Anyway, I'm off to catch my train but I'll be back to see if anyone comments
or cares. If you find bugs, please let me know (either here or my email is in
my profile). If you find a security hole, do me a favor and email it to me
privately so I can get a chance to fix it. I don't want to be _that guy_ who
gets called out on a security issue in public. But there shouldn't be anything
major if anything at all.

Thanks.

------
citruspi
1) I logged out, then logged back in. It loaded
<https://writeapp.me/login/validate>, a blank page and did nothing else.

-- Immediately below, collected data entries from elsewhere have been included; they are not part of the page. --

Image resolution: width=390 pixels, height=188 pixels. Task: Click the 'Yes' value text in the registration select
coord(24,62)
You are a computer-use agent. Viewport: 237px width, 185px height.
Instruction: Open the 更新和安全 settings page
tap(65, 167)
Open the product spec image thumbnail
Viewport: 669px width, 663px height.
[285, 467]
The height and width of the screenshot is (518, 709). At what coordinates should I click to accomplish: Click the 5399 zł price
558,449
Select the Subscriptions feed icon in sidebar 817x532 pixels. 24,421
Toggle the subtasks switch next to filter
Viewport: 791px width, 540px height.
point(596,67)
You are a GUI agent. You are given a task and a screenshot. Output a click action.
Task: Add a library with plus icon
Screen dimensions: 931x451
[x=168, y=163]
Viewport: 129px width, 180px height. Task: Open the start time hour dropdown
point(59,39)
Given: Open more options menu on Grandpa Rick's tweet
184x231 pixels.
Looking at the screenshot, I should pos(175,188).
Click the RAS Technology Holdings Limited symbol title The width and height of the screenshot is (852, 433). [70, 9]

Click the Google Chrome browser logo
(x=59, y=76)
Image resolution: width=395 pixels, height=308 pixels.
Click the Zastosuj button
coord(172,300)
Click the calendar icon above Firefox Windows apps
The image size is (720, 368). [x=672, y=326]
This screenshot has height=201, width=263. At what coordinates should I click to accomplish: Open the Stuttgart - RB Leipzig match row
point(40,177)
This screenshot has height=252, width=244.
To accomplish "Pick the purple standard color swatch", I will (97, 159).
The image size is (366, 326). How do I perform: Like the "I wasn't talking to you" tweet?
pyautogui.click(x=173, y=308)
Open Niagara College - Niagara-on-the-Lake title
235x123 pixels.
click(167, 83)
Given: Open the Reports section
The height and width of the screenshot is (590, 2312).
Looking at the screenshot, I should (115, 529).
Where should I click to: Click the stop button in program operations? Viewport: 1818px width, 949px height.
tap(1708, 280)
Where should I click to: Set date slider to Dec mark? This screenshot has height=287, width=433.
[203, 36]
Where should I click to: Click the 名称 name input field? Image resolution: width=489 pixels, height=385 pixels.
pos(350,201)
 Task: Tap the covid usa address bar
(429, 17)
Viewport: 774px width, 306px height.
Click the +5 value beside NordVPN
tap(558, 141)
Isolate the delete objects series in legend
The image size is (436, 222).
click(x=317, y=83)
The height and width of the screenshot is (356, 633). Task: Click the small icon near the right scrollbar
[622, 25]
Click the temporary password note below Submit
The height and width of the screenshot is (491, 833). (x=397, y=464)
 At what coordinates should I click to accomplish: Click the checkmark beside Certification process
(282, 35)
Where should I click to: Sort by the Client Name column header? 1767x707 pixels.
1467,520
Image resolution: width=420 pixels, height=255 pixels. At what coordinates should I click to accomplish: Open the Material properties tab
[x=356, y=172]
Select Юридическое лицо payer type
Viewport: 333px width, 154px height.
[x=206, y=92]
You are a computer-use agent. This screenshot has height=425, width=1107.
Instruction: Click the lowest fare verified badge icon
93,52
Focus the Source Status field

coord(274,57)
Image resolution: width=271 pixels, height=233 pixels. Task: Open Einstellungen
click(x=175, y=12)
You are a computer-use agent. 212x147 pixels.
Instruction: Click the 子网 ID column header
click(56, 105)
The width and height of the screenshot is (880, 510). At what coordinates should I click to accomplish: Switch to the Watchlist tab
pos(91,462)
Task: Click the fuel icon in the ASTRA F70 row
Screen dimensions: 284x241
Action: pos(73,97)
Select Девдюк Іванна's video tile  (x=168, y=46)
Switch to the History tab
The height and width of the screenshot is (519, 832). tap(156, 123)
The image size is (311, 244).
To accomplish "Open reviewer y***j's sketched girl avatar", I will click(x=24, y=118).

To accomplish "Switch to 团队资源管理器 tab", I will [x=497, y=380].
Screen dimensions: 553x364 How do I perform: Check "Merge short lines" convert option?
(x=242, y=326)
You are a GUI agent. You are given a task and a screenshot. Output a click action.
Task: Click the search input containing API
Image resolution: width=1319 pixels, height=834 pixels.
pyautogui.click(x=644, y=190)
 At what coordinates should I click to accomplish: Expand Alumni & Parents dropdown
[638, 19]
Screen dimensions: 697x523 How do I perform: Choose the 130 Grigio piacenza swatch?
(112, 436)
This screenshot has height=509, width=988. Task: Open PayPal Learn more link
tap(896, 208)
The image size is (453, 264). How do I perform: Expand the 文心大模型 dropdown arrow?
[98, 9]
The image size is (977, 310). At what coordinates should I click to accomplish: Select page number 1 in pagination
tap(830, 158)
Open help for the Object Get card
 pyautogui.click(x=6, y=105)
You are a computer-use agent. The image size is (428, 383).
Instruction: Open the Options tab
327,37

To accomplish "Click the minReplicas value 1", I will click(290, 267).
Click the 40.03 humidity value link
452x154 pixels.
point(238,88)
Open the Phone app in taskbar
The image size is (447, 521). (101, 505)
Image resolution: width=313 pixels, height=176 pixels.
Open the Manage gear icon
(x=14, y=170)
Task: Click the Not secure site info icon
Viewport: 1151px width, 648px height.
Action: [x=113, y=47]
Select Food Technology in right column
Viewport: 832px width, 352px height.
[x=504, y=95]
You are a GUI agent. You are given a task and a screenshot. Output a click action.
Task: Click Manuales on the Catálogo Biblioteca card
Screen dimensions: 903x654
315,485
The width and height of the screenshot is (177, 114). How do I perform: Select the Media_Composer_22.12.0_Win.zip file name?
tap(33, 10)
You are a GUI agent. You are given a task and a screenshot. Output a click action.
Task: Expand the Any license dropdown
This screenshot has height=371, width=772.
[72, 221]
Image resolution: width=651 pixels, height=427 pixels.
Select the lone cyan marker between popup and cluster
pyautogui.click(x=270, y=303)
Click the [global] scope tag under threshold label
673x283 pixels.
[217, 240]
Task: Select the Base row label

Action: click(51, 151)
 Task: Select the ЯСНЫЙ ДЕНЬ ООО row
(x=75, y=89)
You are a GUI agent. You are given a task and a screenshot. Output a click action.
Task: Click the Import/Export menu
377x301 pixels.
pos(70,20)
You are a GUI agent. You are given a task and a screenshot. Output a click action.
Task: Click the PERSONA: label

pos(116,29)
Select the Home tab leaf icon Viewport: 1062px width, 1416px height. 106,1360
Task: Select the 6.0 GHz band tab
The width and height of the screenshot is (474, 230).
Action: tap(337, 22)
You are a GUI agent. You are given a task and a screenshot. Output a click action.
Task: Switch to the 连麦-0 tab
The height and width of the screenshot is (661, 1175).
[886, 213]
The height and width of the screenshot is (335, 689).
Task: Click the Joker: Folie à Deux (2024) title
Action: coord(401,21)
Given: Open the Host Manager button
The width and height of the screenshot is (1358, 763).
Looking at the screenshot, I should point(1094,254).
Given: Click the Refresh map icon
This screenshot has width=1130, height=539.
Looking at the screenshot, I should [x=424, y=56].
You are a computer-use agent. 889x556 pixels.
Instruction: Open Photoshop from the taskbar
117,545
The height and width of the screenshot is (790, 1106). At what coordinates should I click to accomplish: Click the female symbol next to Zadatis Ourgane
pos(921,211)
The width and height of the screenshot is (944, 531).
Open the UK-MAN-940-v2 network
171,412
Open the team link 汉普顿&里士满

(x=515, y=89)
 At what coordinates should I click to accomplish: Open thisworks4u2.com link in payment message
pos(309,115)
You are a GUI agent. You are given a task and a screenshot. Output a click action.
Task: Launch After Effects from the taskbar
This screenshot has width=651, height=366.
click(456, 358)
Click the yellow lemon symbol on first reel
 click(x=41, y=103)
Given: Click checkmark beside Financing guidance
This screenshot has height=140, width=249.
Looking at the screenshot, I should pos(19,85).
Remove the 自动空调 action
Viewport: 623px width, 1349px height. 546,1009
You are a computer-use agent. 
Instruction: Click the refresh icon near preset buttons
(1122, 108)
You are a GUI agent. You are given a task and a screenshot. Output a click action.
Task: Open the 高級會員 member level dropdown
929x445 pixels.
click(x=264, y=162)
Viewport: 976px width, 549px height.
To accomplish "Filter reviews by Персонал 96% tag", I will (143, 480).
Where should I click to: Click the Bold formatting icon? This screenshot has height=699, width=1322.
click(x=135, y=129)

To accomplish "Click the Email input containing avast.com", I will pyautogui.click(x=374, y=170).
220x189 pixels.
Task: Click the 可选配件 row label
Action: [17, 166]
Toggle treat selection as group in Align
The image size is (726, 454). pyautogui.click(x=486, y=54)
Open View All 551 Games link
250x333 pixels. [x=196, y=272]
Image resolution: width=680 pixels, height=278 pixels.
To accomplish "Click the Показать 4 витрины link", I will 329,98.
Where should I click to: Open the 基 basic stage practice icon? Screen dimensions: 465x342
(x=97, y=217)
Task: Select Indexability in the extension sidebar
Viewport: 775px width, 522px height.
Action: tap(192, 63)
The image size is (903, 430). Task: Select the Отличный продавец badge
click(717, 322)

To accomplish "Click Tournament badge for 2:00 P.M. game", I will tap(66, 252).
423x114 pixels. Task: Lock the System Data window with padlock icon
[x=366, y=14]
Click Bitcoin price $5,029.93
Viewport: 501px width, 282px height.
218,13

2) In my browser (Chrome), when I try to create a new notebook, nothing
happens if I click " New Notebook" - it only works when I click the "+" button
itself.

3) When, I click on the "Options" icon on the bottom of the writing page, it
doesn't indicate that anything happened - I just saw a flash of text. I only
realized that an "Options" pane had opened when I tried scrolling even further
down the writing page. Perhaps have it slide up, or to the side from the left?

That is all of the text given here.